Karrin Vasby Anderson,
Colorado University
In an authoritarian state, leaders use unconstitutional practices to consolidate power: rejecting democratic rules, delegitimizing opponents, tolerating political violence, and curtailing civil liberties. Since returning to office, President Donald Trump has deployed troops to Democratic-run cities, sent masked agents on raids, threatened Chicago with military intervention, and used state power to punish perceived enemies. Yet much of the press has avoided calling him what he is – an authoritarian.
As a scholar of political communication, I study how media framing shapes public understanding. Authoritarianism often becomes obvious only in hindsight, when it is too late to prevent democratic erosion. Harvard’s Erica Chenoweth notes there are “no bright lines” in backsliding – people recognize authoritarianism after the fact. That is why applying the label when evidence warrants it is critical. By now, the U.S. is well past that point.
Scholars have long warned of Trump’s authoritarian impulses. Steven Levitsky and Daniel Ziblatt’s “How Democracies Die” detailed how he undermined elections, demonized rivals, excused violence, and threatened critics. They argue no modern U.S. candidate, not even Richard Nixon, has shown such weak commitment to democratic norms. Levitsky and Lucan Way later described Trump’s “path to American authoritarianism,” and Levitsky bluntly told New York magazine this year: “We’re pretty screwed.” Bright Line Watch’s February 2025 survey showed sharp declines in scholars’ confidence that the U.S. meets democratic standards. That was before Trump promised to “go to war in Chicago.”
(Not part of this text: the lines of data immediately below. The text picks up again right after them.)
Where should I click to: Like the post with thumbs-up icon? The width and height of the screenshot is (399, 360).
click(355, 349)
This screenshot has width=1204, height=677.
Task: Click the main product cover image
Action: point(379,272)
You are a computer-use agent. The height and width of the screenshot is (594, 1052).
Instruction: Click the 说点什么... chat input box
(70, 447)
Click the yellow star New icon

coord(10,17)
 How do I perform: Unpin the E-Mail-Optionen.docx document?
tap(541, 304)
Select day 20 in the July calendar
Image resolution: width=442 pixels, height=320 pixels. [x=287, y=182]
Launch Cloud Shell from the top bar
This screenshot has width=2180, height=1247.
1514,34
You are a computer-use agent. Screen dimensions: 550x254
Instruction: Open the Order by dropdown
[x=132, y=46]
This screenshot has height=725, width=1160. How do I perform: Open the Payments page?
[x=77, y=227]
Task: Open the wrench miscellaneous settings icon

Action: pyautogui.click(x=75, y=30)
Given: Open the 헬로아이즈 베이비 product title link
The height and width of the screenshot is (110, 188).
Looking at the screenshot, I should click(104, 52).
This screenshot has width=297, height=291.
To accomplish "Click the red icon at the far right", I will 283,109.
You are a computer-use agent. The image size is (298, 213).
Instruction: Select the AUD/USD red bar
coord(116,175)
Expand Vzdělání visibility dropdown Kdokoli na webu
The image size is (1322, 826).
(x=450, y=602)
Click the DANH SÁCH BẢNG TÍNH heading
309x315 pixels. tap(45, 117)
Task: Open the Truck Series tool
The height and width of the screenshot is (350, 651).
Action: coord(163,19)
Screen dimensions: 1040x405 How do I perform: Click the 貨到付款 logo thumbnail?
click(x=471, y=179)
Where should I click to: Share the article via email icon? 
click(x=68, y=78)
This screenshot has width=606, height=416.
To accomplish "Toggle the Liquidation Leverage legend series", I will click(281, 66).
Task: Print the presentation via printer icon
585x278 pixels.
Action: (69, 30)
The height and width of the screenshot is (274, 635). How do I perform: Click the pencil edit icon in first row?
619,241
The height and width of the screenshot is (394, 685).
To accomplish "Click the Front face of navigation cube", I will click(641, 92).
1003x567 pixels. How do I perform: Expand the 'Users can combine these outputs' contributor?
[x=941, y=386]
Some opinion columnists – Ezra Klein, Jamelle Bouie, Masha Gessen, Jonathan Chait – have labeled Trump authoritarian. But mainstream news outlets often downplay or reframe his actions. CNN described military deployments as “gambits” and “distractions.” The New York Times called Trump’s information controls an “echo” of authoritarian playbooks but stopped short of naming him authoritarian. Even when Harvard Law’s Nikolas Bowie called Trump’s funding freeze an “authoritarian attack on higher education,” CNN anchor Jessica Dean sidestepped the label, reframing the issue as one of combating antisemitism.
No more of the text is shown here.